Schilling fans please note: I’m not saying it was paint. Given what we know — that Schilling underwent temporary surgery to hold the tendon in place in his badly damaged ankle so that he could pitch in the 2004 postseason — then the weight of the evidence would suggest that it was, indeed, blood. (If you’ve got a strong stomach, look at this.)

Gordon Edes has the details in today’s Globe, and Edes’ story is currently number one on Boston.com’s “Most Popular Stories” list. Unfortunately, the hometown Baltimore Sun sheds little light on the subject today (other than to remind us that one of its own then-columnists raised the same question in 2004), running a story that credits the Globe.

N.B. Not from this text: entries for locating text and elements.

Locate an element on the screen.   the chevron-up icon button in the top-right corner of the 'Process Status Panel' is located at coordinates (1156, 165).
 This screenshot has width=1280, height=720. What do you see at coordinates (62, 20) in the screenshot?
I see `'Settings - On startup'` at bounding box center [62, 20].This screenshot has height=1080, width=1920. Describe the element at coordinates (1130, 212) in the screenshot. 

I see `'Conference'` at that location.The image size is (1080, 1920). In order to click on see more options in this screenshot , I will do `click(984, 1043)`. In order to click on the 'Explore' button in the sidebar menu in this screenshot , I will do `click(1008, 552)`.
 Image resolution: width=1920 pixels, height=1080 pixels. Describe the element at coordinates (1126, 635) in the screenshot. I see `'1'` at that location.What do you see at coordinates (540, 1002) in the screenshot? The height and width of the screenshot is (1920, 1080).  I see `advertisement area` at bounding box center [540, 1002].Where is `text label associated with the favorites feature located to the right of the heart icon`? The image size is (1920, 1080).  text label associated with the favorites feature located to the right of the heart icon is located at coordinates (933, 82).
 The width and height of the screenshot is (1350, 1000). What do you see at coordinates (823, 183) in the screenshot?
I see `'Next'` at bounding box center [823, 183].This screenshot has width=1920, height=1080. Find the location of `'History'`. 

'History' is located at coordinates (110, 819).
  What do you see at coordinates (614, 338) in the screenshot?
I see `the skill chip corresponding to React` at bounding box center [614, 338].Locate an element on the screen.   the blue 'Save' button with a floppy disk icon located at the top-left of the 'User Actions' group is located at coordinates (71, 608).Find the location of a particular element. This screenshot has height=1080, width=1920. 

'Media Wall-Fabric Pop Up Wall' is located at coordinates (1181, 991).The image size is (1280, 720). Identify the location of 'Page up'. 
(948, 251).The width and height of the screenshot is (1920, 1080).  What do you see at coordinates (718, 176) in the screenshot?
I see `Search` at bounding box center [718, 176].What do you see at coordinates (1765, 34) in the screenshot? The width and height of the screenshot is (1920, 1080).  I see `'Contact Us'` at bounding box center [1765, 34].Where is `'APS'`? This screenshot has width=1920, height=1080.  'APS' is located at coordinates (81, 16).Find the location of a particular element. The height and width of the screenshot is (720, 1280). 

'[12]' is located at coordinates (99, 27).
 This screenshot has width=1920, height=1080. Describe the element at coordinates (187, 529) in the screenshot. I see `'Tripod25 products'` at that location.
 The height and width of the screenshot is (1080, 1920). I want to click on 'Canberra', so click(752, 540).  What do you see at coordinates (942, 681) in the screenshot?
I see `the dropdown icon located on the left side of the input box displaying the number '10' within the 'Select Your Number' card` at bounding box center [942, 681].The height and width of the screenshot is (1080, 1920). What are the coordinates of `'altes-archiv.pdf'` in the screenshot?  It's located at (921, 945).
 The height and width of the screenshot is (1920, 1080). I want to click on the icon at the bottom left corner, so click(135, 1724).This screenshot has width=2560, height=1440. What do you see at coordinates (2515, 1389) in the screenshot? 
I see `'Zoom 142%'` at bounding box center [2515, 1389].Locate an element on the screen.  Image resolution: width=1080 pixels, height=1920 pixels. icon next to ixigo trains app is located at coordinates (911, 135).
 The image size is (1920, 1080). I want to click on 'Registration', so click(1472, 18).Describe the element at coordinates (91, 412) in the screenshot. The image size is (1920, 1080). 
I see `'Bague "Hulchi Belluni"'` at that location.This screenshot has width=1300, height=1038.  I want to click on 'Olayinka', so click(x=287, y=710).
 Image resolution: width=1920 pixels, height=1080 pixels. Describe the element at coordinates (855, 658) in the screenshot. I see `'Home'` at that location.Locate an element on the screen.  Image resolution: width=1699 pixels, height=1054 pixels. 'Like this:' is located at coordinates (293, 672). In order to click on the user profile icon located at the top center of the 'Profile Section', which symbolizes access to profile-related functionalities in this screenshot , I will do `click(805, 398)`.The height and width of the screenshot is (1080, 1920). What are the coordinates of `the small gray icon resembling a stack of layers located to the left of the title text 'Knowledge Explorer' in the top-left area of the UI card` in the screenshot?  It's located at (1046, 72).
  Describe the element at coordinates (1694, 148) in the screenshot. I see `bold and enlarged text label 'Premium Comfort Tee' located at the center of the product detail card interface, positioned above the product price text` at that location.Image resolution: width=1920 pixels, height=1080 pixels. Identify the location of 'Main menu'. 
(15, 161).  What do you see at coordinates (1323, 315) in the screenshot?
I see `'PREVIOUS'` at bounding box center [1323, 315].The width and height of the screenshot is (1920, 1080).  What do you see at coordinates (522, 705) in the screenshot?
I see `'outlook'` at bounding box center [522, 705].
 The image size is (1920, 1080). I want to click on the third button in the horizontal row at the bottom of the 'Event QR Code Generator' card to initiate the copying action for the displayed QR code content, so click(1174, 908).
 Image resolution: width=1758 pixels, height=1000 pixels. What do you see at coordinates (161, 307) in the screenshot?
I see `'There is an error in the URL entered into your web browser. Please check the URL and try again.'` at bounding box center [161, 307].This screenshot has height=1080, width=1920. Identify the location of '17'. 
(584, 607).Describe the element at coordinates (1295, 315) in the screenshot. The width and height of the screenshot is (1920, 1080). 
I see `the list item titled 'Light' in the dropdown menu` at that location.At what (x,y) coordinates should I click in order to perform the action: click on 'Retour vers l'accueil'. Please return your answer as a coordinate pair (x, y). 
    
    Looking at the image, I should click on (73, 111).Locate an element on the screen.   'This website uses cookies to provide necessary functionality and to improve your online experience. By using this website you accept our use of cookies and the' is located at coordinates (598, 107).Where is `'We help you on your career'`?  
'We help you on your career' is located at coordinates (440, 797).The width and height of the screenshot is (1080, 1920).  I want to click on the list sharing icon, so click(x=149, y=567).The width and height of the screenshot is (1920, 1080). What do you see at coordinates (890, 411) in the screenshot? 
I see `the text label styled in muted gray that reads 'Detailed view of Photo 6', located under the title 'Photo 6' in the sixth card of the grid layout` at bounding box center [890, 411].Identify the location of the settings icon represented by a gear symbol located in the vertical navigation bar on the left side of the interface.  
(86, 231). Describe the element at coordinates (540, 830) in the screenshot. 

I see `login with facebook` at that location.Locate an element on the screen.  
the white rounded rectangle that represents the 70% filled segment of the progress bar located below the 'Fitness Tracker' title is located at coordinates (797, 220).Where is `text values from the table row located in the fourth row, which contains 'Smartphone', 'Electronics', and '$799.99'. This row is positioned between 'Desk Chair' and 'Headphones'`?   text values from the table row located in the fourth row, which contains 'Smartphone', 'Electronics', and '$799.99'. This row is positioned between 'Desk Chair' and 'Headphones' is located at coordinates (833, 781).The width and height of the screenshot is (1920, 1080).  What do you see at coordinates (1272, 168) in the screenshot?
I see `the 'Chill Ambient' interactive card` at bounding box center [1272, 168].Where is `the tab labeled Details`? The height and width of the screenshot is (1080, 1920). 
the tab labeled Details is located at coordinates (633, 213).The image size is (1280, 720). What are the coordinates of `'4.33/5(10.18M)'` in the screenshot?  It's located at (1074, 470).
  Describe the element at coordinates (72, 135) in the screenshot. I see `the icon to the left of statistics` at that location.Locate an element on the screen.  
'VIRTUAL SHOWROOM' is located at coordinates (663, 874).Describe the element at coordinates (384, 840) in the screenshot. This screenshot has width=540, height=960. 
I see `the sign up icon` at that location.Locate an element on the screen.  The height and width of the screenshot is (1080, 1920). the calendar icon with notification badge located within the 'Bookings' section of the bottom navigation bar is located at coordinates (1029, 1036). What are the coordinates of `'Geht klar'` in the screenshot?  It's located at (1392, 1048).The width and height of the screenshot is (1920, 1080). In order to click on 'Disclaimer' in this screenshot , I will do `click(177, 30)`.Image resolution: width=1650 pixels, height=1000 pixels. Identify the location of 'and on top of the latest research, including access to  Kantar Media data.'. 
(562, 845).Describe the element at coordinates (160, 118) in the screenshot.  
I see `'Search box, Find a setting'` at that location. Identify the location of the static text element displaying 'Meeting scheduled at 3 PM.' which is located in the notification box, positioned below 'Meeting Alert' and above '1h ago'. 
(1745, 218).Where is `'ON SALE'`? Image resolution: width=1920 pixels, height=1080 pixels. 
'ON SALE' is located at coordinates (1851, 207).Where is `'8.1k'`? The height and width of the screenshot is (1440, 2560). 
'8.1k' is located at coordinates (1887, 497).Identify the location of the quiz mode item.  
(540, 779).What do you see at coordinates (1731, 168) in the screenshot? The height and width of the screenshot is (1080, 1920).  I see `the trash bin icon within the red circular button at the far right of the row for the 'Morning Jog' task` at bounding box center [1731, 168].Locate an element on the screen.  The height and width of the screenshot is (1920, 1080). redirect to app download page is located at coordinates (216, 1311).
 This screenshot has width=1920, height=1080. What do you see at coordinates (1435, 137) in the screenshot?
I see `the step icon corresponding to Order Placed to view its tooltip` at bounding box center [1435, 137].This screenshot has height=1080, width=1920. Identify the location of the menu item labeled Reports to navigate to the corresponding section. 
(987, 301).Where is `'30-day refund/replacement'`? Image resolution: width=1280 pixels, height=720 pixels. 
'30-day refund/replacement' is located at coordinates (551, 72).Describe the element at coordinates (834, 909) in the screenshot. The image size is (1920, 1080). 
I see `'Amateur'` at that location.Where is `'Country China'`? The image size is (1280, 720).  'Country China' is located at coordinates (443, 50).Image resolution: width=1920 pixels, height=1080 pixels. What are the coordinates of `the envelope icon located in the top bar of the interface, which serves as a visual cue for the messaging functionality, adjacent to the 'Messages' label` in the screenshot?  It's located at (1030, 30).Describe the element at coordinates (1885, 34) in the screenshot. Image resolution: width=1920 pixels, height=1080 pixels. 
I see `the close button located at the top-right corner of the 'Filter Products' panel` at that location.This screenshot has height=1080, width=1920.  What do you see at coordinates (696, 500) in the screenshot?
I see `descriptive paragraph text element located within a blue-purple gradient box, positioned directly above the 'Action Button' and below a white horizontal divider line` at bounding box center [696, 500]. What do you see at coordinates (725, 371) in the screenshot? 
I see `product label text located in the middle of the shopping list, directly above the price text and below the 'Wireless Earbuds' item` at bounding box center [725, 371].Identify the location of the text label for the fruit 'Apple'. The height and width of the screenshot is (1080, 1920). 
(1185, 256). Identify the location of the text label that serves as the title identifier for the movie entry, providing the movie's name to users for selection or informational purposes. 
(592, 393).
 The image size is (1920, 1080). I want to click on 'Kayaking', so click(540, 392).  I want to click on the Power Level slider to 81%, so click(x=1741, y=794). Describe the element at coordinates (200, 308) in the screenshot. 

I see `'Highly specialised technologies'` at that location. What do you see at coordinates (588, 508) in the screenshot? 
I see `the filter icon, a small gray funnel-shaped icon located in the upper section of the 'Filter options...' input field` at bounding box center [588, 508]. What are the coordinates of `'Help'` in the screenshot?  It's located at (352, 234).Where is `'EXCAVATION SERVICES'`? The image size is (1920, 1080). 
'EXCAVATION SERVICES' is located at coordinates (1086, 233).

This is too big to go away. Thorne and Mirabelli are both going to have to account for themselves. And even if Thorne is telling the truth about Mirabelli, he can’t justify casually passing along such an explosive accusation without making any effort to verify it.

As Bruce Allen writes, “Based on the reaction within the story from Red Sox players and management, this bears watching, and Thorne will likely find himself at the center of attention today.”

More: Why did the great Jim Palmer just sit there and say nothing? Oh, sorry — he said, “Yeah.”

Still more: Thorne now says it was all a “misunderstanding,” according to the Sun. I doubt it. But if that’s what it takes to put an end to this, fine.